The AV Triage Nurse, is responsible for the Triage and management of patients arriving to the SHED by Ambulance or Emergency Services vehicles. All patients arriving at SHED are triaged using the Australasian Triage Scale (ATS). Triage assessment normally can take between 1-5minutes.
Essential role functions include; the determination of patient acuity and level of urgency, basic first aid (if required) and referral to the most appropriate clinical area in the department for treatment. This is a quick reference guide. For further information please refer to: ATS Guideline, Emergency Services Patient Triage and Offload in Sunshine Hospital Emergency Department – Emergency Department and the Microsite for updated practices relating to Covid-19 (https://coronavirus.wh.org.au/).

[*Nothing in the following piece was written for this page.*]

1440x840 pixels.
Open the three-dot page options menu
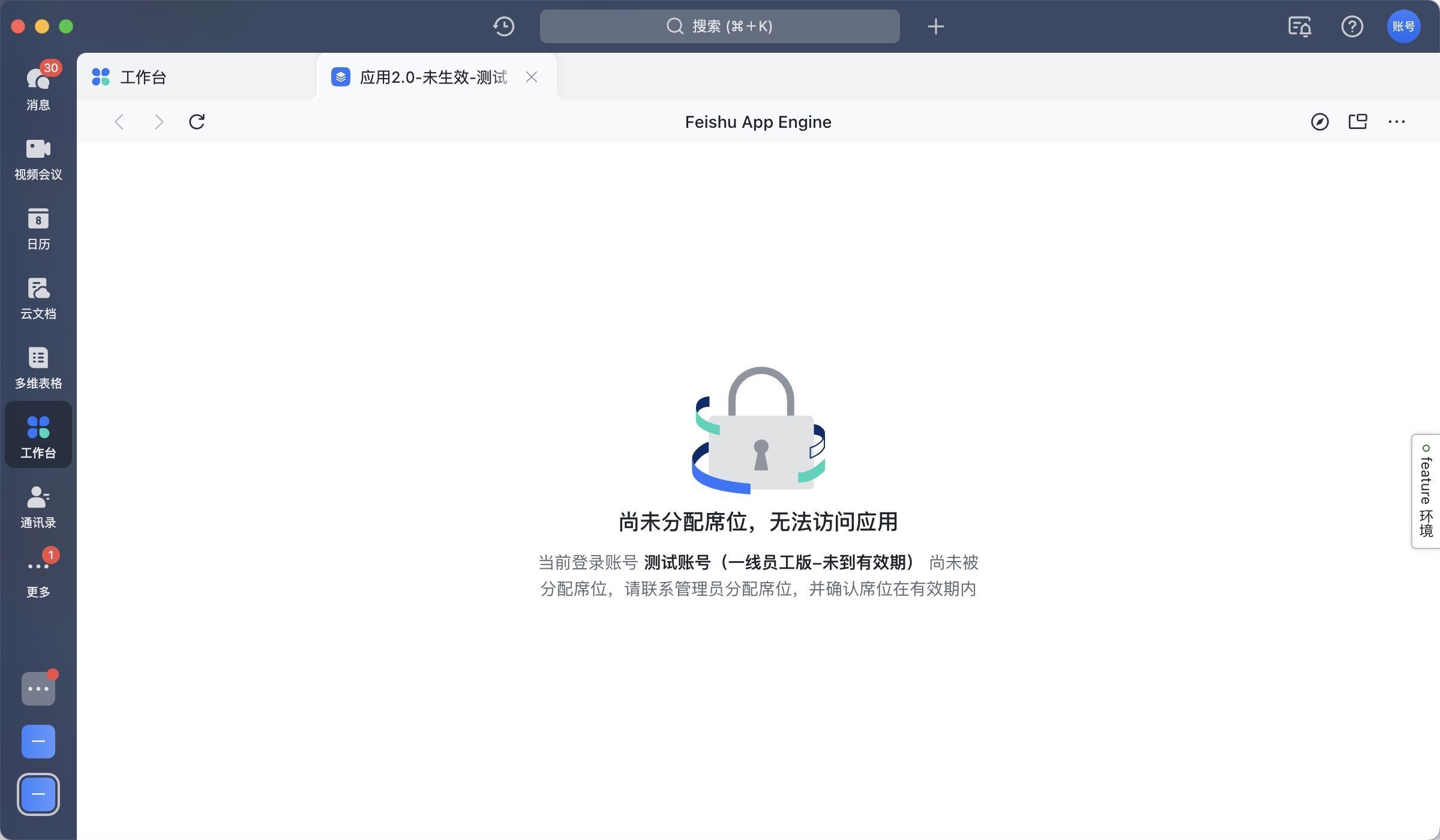(1396, 122)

The SHED NUM, SHED Director, SHED Educators are responsible for ensuring that all staff within the department are aware of the Emergency Services Triage Process.
- Receive handover from previous shift nurse, check and re-stock equipment required for triage assessment (refer to trolley stock check list for guidance)

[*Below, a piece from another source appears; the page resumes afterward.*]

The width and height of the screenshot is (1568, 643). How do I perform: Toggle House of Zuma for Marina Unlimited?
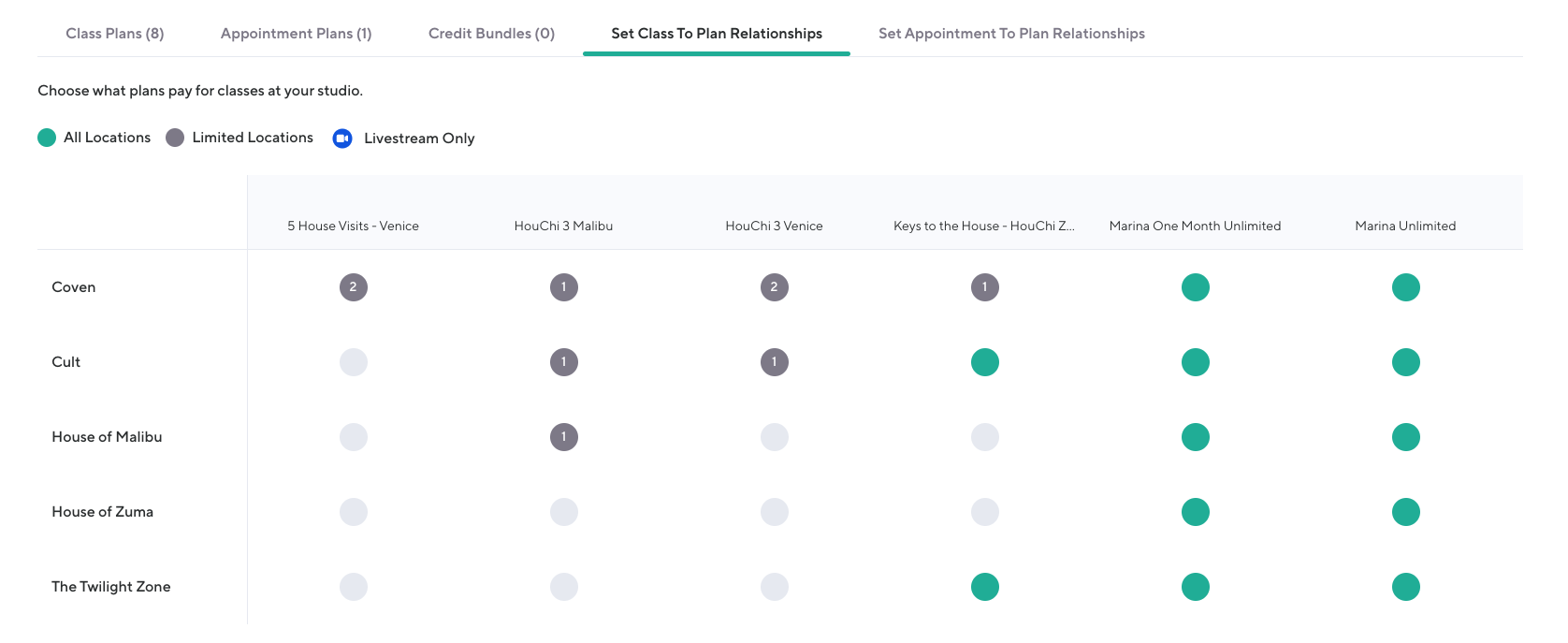1405,512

- Triage nurse is responsible for the care of patients in the Emergency Services Triage area and incoming patients that arrive with Ambulance Victoria, Victoria Police, Non-Emergency services and internal hospital code blues
- Management of critical patient pre-notification: BAT call to resus and Nurse In Charge (NIC), Section 351, and hospital code blues. Relevant pathways will be initiated e.g. Cath lab and radiology. ED Nurse in Charge will notify Emergency Services Triage Nurse of pre-notification
- Emergency Services arrival staff (Ambulance Victoria, Victoria Police, Non-Emergency services) will push ‘buzzer’ on arrival and the SHED. Ambulance Triage Nurse(s) must respond to the arrival alert within 5 minutes of presentation. If unable to triage within 5 minutes the NIC should triage the patient. Please see Appendix 1 for appropriate SHED patient pathway
- Prioritise and communicate patients to be seen by clinician according to ATS triage. Liaise with clerical team to ensure patient details are correct
- Allocate to appropriate EDIS virtual wait room POD.

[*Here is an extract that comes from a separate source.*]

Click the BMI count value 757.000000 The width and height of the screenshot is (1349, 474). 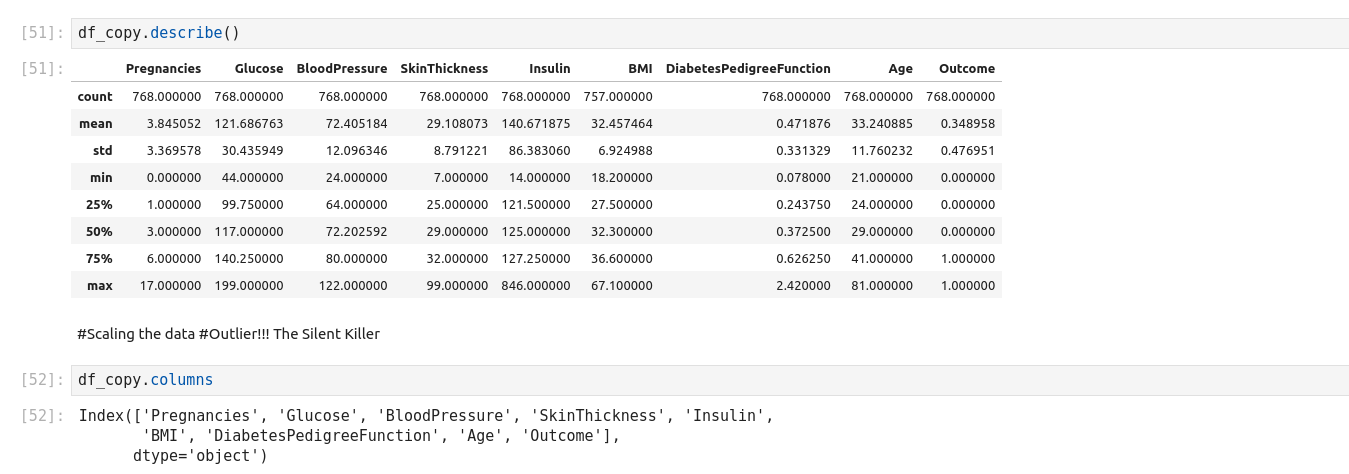tap(618, 97)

- Escalation: follow the AV escalation processes outlined in the ED Escalation Guideline.
- Aim for AV offload within 20 minutes of “At Destination Time” whilst liaising with emergency services. Ensure EDIS documentation is completed with emergency services staff
- Reassess patients every 30 minutes and document in EDIS
- Offloading patients- Emergency services will stay with patient until handed over to appropriate receiving bedside nurse in POD.
- Victoria Police can only leave a Section 351 patient once signed off by medical officer
- Provide compassionate and effective communication to patients and carers
- AV Triage Nurse or Emergency Services can activate red Emergency Buzzer on wall for any medical and behavioural emergencies. This will initiate an emergency team to respond
- Section 351 and BOC patients please refer to Management of Section 351 Patients in the Emergency Department – procedure
- Infectious patient: pre notified airborne precautions – offload into negative pressure room via external resus doors. No notification or resus not available- Apply mask to patient, alert NIC, and offload into negative pressure room. All other infectious precautions- apply mask or contact precautions, offload into single room with priority offloading
- Obstetric patient: <16 wks SHED >16wks JK MAC if stable (refer to relevant procedure)
- Lock down: Please refer to Emergency Procedures Manual
- Provide compassionate and effective communication to patients and carers to ensure a positive patient experience.